- Right fielder
- Born: August 30, 1972 (age 53) Santo Domingo, Dominican Republic
- Batted: LeftThrew: Left

Professional debut
- MLB: August 12, 1995, for the Oakland Athletics
- KBO: April 6, 2001, for the SK Wverns

Last appearance
- MLB: September 29, 1996, for the Oakland Athletics
- KBO: July 28, 2002, for the Lotte Giants

MLB statistics
- Batting average: .264
- Home runs: 6
- Runs batted in: 32

KBO statistics
- Batting average: .328
- Home runs: 2
- Runs batted in: 21
- Stats at Baseball Reference

Teams
- Oakland Athletics (1995–1996); SK Wyverns (2001); Lotte Giants (2002);

= José Herrera (outfielder, born 1972) =

Dominican baseball player (born 1972)

José Ramón Herrera Catalino (born August 30, 1972) is a Dominican former professional baseball outfielder. He played parts of two seasons in Major League Baseball for the Oakland Athletics (1995–96). He also played in the Korea Baseball Organization in 2001–02. In 2010, he played for the York Revolution of the Atlantic League of Professional Baseball and in the minor leagues for the Toronto Blue Jays and Baltimore Orioles.

== Career ==
In 1993, Herrera was traded by the Toronto Blue Jays along with pitcher Steve Karsay to the Oakland Athletics for Major League Baseball's all-time stolen base leader, Rickey Henderson, who helped Toronto win the 1993 World Series. He played in 141 games in the majors for the Oakland Athletics in 1995 and 1996, his only major league action. He played in the minors for Oakland through 1997, and joined the Blue Jays organization again in 1998, playing for the Syracuse SkyChiefs.

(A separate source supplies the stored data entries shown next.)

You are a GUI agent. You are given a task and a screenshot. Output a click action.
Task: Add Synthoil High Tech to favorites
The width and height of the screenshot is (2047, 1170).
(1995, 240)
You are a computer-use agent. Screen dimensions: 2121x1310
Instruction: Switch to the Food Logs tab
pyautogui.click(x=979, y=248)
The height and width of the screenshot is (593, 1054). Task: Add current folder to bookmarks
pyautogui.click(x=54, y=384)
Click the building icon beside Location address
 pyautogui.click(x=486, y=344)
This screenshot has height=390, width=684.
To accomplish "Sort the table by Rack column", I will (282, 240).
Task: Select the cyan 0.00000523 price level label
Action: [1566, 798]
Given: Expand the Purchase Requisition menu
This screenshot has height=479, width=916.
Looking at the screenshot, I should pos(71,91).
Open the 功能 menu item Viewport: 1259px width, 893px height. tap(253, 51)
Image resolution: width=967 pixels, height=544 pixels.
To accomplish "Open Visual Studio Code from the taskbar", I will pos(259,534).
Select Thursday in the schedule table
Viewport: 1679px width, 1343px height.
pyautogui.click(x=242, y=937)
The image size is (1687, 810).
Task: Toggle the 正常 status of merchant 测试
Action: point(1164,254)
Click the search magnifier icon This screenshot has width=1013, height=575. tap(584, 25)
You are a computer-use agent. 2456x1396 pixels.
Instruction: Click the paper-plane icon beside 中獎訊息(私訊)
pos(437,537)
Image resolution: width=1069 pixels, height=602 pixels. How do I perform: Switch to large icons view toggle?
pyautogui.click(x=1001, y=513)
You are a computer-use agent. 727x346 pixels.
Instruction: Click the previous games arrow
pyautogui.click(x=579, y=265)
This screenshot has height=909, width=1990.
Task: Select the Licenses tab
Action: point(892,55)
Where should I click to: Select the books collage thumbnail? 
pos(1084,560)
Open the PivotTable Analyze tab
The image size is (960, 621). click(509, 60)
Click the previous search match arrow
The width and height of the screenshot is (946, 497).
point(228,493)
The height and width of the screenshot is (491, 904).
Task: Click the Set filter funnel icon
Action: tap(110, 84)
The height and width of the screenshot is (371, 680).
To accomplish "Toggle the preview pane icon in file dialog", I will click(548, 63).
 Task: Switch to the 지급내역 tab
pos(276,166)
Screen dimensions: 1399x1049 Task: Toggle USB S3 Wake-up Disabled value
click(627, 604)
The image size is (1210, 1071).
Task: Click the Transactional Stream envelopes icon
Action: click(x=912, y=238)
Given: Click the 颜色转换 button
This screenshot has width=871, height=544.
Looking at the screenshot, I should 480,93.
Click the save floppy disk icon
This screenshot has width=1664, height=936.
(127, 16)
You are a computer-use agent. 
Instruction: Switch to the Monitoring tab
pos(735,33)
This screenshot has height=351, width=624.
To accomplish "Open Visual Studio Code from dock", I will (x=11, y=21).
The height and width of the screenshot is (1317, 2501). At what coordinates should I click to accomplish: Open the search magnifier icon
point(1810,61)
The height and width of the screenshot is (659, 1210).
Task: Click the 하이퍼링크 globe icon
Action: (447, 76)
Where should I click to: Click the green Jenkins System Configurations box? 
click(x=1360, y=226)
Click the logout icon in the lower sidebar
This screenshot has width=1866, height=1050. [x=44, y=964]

In 1999, Herrera signed with the Baltimore Orioles organization and was assigned to their Triple-A affiliate. While playing for the Rochester Red Wings, Herrera outran Zippy Chippy in a 40-yard race on August 18, 2000. A famous thoroughbred racing loser, Zippy Chippy went winless in 100 races. In three tries against a human, he beat Red Wings' outfielders Darnell McDonald and Larry Bigbie, but lost to Herrera.

In 2001, Herrera played in Korea for the SK Wyverns of the Korea Baseball Organization, and in 2002 he played for the Lotte Giants. In 2003 and 2004 he played for the Leones de Yucatan of the Mexican League. In 2005, he briefly played for the Orioles Double-A affiliate, the Bowie Baysox, before being released and signing with the Newark Bears.

=== Atlantic League ===
After his 106 games stint for the Newark Bears of the Atlantic League of Professional Baseball, Herrera played for Newark from 2006 to 2008, and batted .305, .357, and .331. He is currently the team's all-time leader in at bats with 1470, hits with 482, doubles with 78, RBIs with 259 and runs with 248. He was named MVP of the Atlantic League playoffs in 2007 when he hit 3 home runs against the Somerset Patriots in the deciding game four in Newark on September 24, 2007, helping guide the Bears to their second league championship.

Herrera played with the Long Island Ducks in 2009 before being acquired the Revolution for third baseman Matt Padgett. He became a free agent after the 2010 season.

He signed a contract with the Southern Maryland Blue Crabs on January 13, 2011.